Русский канон. Книги XX века - Сухих Игорь Николаевич
Ознакомительная версия. Доступно 40 страниц из 200
Между тем совпадение можно счесть знаком. Герой Боборыкина вовсе не был «купцом-пройдохой, выжигой и ханжой» (так определил его в письме Твардовскому один корреспондент, прочитавший и старого автора). Василий Теркин начала 1890-х годов, по замыслу Боборыкина, известного ловца и фиксатора общественных типов и настроений, тоже должен был воплощать лучшие национальные черты эпохи: заботу о русской природе (в одном из эпизодов Теркин хочет «побрататься с лесом»), праведное, совестливое накопительство («Без чванства и гордости почувствовал Теркин, как хорошо иметь средства и помогать горюнам вроде Аршаулова. Без денег нельзя ничего такого произвести в жизнь»), полноценность в любви (в пику растерянным и нерешительным тургеневским персонажам).
«Что общего между его и вашим Василиями Теркиными?» – спрашивал Твардовского уже упомянутый корреспондент, майор-москвич. Общее было: в идеологической нагрузке, в попытке увидеть или создать обыкновенного героя времени. Но случайное совпадение продемонстрировало тектонический сдвиг, бездну между временами. Однофамильцы кажутся персонажами с разных планет. На смену купцу-приобретателю приходит воин-защитник, дому, усадьбе – дорога, миру – война, старой России – новая, советская страна.

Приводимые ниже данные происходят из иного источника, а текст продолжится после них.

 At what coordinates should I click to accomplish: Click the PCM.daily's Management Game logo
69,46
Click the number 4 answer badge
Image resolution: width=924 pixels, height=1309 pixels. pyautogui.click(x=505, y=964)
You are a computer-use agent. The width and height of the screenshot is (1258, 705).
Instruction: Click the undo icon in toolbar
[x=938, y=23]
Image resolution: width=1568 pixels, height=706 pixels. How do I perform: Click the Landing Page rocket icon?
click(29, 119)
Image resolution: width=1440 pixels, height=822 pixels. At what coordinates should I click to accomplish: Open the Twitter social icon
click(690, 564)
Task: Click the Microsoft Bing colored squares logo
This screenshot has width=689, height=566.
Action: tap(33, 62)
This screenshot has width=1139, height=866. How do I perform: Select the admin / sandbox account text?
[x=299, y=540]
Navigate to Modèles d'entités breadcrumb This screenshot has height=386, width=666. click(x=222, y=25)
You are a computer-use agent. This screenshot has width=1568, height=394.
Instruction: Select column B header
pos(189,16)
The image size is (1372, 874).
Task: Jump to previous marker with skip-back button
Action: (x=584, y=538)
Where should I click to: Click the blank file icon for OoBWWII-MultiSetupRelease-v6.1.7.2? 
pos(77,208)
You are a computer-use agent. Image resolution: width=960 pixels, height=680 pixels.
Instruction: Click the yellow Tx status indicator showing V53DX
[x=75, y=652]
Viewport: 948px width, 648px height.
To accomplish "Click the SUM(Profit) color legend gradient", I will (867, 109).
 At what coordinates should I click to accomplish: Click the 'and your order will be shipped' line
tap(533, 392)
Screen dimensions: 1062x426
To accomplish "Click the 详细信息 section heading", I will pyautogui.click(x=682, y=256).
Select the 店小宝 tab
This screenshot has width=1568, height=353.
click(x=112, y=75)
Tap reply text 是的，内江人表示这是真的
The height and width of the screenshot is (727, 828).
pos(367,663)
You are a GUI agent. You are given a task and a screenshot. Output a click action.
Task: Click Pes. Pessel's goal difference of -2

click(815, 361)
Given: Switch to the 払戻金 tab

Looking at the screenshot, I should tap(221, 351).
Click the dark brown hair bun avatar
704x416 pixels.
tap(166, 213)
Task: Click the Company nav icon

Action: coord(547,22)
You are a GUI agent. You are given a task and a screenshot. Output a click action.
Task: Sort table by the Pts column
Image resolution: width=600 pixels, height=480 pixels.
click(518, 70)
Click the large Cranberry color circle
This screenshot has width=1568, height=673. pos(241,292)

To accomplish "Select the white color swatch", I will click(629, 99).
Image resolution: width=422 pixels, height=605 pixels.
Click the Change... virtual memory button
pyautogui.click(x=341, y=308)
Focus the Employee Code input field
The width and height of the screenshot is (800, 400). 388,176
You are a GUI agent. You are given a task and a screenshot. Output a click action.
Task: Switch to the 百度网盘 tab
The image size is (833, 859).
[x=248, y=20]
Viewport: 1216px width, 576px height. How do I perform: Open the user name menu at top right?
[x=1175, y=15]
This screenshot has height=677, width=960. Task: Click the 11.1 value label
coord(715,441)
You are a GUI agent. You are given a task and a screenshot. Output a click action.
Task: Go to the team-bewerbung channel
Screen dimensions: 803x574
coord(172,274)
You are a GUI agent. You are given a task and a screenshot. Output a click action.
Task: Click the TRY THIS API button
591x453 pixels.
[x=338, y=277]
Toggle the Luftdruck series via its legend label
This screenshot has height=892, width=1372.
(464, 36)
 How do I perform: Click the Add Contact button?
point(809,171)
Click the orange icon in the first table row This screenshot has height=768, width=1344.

Где-то на глубине связь не между героями, но между временами все же обнаруживается (о чем чуть позже). «Бой иной, пора иная, / Жизнь одна и смерть одна».
Превращая лубочный образ необыкновенного смельчака и удачника Васи в обыкновенного парня Василия, Твардовский возвращает героя в солдатский строй, а повествование – к реальности.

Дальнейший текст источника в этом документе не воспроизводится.